Now that you are diagnosed with Heart Failure, what can you do to help the situation?
Living a healthy lifestyle and controlling the modifiable risk factors associated with developing heart failure can go a long way to preventing the development of the disorder. Control of diabetes to achieve a hemoglobin A1c of less than 7, control of BP<130/80, maintaining a healthy weight and receiving enough physical activity.
What things can I do if I have Heart Failure to decrease my chances of being admitted to the hospital?
Heart Failure typically has periods of stability and decompensation. To maintain stability and decrease the number of admissions which a person has, several recommendations exist to help with the treatment of the disorder. Two-thirds of the admissions for heart failure are preventable. Common reasons include: not taking Heart Failure medications as prescribed and not following a heart healthy diet with salt restriction, and failure to seek care. Other reasons comprise the remainder of causes of hospital readmission for heart failure and include: arrhythmia-related decompensation, pneumonia, distrust of physician, acute ischemia, and infections.
What can you do to help yourself if you have Heart Failure?
Heart Failure in 2021 is a manageable disease and there are several treatments designed to make individuals suffering from live longer and have a good quality of life. Self-care is the process of making sure you properly care for yourself when you have a chronic illness. American Heart Association recommendations for self-care practices for heart failure include:
- Developing a system for taking all medications as prescribed.

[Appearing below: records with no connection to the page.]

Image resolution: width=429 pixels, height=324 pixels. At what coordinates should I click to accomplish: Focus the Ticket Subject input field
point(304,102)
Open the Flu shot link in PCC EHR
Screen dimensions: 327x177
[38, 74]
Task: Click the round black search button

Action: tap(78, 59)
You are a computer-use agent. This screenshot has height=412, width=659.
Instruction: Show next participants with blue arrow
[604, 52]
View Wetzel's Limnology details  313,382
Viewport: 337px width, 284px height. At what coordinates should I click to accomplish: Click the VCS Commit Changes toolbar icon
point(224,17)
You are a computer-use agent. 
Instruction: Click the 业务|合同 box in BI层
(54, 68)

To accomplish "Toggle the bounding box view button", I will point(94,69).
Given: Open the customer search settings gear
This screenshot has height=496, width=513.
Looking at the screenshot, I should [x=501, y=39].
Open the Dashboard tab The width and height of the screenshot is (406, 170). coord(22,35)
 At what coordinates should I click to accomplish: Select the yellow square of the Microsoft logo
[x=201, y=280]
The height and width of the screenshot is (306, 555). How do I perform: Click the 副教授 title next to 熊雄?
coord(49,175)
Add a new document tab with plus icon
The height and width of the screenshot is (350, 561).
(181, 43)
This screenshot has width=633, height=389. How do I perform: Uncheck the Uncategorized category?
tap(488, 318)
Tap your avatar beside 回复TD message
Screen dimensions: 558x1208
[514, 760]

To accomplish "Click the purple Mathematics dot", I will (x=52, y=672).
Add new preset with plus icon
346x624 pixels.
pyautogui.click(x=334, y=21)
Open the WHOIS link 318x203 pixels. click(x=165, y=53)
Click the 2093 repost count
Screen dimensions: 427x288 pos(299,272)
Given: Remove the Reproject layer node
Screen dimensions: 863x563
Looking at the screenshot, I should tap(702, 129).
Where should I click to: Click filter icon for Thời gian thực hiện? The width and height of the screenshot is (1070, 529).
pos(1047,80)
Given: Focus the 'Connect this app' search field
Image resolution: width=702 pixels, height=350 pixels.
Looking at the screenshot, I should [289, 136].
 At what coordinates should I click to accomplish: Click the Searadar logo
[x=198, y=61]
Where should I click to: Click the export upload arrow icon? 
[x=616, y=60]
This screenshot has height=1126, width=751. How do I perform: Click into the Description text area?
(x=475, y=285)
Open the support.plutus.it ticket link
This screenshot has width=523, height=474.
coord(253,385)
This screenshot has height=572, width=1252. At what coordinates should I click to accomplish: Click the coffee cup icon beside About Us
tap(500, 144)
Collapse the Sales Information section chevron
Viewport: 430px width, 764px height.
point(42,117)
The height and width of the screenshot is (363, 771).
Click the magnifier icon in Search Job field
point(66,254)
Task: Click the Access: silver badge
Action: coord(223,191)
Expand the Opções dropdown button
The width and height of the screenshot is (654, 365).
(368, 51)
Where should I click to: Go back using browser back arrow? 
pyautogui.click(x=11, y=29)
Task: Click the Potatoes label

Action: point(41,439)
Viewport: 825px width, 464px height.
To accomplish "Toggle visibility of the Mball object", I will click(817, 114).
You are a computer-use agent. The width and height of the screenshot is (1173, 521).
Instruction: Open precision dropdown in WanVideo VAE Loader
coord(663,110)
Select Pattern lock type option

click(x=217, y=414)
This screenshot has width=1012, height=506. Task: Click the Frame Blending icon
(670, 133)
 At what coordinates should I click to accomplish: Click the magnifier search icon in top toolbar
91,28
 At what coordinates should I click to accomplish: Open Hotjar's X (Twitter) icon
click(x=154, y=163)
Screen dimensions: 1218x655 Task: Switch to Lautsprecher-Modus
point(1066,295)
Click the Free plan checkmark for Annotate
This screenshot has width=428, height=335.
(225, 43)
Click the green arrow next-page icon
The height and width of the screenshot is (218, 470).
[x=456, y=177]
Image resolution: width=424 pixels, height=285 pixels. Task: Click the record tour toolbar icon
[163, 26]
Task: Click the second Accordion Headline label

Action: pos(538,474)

- Monitoring weight regularly.
- Learn about your symptoms of heart failure and reach out to physicians or health care providers as soon as symptoms deteriorate.
- Closely watch dietary intake of sodium.
- Achieve diabetic control with a hemoglobin A1c< 7
- Restrict alcohol intake.
- Avoid tobacco and illicit drug use.
- Seek treatment for depression and anxiety if it occurs.
- Attend regularly scheduled visits with your health care provider.
- Maintain regular exercise.
- Make sure you are up to date with seasonal vaccinations such as the Flu vaccine.